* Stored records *
===============

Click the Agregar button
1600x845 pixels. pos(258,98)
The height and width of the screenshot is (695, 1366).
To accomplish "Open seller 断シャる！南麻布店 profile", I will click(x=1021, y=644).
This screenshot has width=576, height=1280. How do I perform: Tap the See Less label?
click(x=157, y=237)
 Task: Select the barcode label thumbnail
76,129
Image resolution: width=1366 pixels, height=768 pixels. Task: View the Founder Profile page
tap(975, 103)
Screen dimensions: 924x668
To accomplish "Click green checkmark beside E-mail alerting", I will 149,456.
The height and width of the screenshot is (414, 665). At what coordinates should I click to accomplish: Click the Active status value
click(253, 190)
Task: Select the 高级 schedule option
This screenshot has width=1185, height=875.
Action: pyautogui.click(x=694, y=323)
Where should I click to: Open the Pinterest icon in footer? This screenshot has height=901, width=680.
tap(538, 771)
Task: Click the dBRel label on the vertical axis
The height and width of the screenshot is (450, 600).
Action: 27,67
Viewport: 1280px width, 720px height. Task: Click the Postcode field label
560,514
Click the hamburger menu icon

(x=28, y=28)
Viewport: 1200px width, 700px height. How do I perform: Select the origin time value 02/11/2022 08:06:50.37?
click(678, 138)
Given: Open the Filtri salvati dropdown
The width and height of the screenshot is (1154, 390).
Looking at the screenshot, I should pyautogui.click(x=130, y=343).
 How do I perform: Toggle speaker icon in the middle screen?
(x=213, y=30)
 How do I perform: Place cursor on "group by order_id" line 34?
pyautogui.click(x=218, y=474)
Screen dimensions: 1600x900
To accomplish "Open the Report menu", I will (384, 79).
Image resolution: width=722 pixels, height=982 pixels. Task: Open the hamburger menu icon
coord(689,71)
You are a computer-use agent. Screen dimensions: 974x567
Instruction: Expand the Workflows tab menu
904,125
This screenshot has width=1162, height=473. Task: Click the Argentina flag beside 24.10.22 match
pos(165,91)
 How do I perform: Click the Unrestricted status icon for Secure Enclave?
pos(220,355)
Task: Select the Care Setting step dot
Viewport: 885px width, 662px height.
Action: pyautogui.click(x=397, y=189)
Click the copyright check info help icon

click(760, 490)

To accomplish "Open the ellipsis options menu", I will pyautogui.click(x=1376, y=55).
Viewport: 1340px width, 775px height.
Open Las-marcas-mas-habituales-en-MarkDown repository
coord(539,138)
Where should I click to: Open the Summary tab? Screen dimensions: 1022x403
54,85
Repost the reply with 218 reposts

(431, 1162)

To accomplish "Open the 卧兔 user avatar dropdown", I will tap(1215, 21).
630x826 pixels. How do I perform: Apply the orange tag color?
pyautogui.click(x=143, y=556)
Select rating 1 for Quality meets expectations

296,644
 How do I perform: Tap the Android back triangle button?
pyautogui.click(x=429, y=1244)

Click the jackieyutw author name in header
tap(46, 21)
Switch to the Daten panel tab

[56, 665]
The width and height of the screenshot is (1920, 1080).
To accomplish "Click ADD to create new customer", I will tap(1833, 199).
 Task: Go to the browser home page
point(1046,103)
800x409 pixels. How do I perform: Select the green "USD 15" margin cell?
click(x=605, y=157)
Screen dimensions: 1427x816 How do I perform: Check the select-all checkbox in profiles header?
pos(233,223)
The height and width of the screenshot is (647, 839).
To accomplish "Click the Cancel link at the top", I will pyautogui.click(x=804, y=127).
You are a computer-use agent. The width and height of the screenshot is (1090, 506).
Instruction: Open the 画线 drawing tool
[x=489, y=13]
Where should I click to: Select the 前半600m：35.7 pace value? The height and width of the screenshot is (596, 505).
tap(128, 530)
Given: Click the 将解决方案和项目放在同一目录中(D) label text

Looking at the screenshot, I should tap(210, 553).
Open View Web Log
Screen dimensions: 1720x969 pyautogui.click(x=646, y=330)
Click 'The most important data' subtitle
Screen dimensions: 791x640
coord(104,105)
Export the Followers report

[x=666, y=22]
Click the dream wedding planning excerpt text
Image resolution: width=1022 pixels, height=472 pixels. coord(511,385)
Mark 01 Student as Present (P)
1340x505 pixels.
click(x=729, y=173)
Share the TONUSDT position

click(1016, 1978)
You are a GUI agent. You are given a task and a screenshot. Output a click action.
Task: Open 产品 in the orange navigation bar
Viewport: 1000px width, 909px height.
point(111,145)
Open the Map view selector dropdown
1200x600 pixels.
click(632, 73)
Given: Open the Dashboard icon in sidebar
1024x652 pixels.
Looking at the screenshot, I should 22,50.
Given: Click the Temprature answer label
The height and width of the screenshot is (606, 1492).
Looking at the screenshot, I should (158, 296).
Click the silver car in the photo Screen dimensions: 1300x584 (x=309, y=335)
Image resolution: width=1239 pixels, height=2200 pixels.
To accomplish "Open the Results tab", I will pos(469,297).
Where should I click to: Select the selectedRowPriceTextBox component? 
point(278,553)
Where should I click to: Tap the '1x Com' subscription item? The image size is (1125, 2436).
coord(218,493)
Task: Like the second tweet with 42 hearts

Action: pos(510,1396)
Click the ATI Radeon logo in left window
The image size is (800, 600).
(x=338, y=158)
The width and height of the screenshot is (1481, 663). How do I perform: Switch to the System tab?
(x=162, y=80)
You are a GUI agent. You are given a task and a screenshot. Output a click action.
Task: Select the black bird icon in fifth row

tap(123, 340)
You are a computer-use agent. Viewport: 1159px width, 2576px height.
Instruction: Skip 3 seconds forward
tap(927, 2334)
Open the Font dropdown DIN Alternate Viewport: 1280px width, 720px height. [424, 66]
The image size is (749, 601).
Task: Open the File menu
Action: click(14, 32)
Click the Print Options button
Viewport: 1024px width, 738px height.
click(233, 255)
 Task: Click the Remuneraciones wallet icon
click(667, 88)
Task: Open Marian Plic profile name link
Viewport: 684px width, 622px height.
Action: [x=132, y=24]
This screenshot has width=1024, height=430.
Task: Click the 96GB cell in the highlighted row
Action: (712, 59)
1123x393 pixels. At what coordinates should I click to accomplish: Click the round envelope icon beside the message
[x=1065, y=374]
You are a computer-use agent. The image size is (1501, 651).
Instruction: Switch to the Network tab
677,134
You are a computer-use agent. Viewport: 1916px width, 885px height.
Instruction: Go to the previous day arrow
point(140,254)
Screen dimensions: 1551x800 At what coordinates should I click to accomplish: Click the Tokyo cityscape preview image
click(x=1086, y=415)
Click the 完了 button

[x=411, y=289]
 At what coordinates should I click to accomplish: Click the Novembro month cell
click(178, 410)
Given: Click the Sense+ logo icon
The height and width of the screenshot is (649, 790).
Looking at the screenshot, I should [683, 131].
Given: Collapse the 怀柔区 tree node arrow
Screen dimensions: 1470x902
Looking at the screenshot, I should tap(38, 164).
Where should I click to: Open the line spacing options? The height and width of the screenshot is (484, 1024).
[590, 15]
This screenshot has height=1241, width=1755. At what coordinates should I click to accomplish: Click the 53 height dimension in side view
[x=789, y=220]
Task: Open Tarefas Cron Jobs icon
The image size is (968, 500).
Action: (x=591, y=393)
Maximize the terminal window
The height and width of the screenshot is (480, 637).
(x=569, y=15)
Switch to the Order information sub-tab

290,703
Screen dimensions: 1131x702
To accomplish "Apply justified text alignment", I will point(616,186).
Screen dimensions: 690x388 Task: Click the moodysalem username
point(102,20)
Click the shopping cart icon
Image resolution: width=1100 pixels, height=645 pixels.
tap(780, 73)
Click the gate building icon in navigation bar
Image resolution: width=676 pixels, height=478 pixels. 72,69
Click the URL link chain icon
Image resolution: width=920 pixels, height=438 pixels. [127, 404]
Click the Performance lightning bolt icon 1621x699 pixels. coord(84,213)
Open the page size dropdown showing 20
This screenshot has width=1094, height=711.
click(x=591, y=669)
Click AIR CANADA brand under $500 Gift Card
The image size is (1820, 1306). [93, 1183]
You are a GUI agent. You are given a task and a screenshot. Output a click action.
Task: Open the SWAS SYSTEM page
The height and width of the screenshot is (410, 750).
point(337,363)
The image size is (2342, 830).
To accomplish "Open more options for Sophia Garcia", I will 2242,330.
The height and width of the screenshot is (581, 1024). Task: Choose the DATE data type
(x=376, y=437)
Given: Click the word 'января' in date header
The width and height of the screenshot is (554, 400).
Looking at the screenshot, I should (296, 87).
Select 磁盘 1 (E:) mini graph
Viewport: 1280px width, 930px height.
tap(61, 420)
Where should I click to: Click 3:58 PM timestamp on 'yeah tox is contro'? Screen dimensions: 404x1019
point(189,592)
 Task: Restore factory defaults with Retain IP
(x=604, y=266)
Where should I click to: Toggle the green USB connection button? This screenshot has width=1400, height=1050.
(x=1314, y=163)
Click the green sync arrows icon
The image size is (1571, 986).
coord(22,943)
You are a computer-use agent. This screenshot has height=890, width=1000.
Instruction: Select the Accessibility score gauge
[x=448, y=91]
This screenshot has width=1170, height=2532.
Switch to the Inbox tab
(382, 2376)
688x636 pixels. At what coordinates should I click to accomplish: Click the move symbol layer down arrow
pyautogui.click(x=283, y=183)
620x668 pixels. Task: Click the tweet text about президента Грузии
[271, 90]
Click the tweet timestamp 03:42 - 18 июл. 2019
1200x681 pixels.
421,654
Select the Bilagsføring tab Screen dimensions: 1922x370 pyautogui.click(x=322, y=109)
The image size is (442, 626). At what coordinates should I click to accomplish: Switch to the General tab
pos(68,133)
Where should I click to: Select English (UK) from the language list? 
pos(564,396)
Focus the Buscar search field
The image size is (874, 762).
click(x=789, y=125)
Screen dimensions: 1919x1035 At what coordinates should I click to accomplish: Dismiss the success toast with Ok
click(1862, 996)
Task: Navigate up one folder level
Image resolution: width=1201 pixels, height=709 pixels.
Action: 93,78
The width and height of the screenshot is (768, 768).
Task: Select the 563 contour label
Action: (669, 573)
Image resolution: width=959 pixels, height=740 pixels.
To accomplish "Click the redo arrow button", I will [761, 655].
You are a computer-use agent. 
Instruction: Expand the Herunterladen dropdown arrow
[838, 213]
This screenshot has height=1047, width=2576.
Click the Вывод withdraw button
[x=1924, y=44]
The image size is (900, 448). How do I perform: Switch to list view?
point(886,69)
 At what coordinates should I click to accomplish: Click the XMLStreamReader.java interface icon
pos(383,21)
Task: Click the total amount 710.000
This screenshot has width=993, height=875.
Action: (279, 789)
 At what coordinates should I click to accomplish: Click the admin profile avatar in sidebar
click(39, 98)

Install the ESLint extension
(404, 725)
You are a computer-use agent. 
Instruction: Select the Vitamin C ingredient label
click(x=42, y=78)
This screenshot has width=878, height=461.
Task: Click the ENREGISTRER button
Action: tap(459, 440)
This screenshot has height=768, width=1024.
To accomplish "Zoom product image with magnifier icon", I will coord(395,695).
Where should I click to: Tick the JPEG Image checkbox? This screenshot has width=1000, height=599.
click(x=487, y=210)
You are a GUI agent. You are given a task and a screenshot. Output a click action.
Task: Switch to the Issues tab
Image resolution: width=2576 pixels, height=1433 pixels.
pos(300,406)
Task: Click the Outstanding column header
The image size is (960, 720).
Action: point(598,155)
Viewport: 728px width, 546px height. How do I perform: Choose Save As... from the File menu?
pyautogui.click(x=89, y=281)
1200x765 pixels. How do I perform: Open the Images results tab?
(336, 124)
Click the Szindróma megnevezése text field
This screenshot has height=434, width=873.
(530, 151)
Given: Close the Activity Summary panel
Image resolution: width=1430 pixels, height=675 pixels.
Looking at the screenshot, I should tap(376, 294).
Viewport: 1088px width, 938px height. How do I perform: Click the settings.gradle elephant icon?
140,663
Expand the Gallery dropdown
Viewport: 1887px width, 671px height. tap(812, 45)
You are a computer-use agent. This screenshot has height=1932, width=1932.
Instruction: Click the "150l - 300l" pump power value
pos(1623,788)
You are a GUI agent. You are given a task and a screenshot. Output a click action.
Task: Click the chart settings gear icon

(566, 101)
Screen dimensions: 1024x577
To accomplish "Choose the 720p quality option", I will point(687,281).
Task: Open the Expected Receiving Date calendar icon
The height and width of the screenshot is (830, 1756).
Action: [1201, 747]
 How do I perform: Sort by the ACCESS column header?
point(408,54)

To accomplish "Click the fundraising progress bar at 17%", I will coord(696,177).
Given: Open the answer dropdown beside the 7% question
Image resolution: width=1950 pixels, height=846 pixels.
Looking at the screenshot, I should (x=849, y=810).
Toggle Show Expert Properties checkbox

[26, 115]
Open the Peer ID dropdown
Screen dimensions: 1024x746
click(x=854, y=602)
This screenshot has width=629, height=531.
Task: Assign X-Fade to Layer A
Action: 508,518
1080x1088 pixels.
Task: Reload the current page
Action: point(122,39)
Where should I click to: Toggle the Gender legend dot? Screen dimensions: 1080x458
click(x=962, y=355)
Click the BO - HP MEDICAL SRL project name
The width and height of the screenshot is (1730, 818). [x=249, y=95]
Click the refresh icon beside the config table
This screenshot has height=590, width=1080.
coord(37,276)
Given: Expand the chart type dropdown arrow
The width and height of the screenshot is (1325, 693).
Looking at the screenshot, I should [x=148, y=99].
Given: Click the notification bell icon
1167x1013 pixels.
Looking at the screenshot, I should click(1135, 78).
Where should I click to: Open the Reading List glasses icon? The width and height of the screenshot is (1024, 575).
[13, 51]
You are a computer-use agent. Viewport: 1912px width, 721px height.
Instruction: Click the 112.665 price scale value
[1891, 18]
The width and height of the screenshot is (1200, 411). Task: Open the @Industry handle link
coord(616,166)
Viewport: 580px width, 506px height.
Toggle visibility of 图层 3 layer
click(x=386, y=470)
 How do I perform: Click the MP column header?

===============

In the data above, retype exactly and only the lines between the one holding "Where should I click to: Select English" and the one holding "Task: Click the Outstanding column header", inclusive.

* Written answer *
Where should I click to: Select English (UK) from the language list? 
pos(564,396)
Focus the Buscar search field
The image size is (874, 762).
click(x=789, y=125)
Screen dimensions: 1919x1035 At what coordinates should I click to accomplish: Dismiss the success toast with Ok
click(1862, 996)
Task: Navigate up one folder level
Image resolution: width=1201 pixels, height=709 pixels.
Action: 93,78
The width and height of the screenshot is (768, 768).
Task: Select the 563 contour label
Action: (669, 573)
Image resolution: width=959 pixels, height=740 pixels.
To accomplish "Click the redo arrow button", I will [761, 655].
You are a computer-use agent. 
Instruction: Expand the Herunterladen dropdown arrow
[838, 213]
This screenshot has height=1047, width=2576.
Click the Вывод withdraw button
[x=1924, y=44]
The image size is (900, 448). How do I perform: Switch to list view?
point(886,69)
 At what coordinates should I click to accomplish: Click the XMLStreamReader.java interface icon
pos(383,21)
Task: Click the total amount 710.000
This screenshot has width=993, height=875.
Action: (279, 789)
 At what coordinates should I click to accomplish: Click the admin profile avatar in sidebar
click(39, 98)

Install the ESLint extension
(404, 725)
You are a computer-use agent. 
Instruction: Select the Vitamin C ingredient label
click(x=42, y=78)
This screenshot has width=878, height=461.
Task: Click the ENREGISTRER button
Action: tap(459, 440)
This screenshot has height=768, width=1024.
To accomplish "Zoom product image with magnifier icon", I will coord(395,695).
Where should I click to: Tick the JPEG Image checkbox? This screenshot has width=1000, height=599.
click(x=487, y=210)
You are a GUI agent. You are given a task and a screenshot. Output a click action.
Task: Switch to the Issues tab
Image resolution: width=2576 pixels, height=1433 pixels.
pos(300,406)
Task: Click the Outstanding column header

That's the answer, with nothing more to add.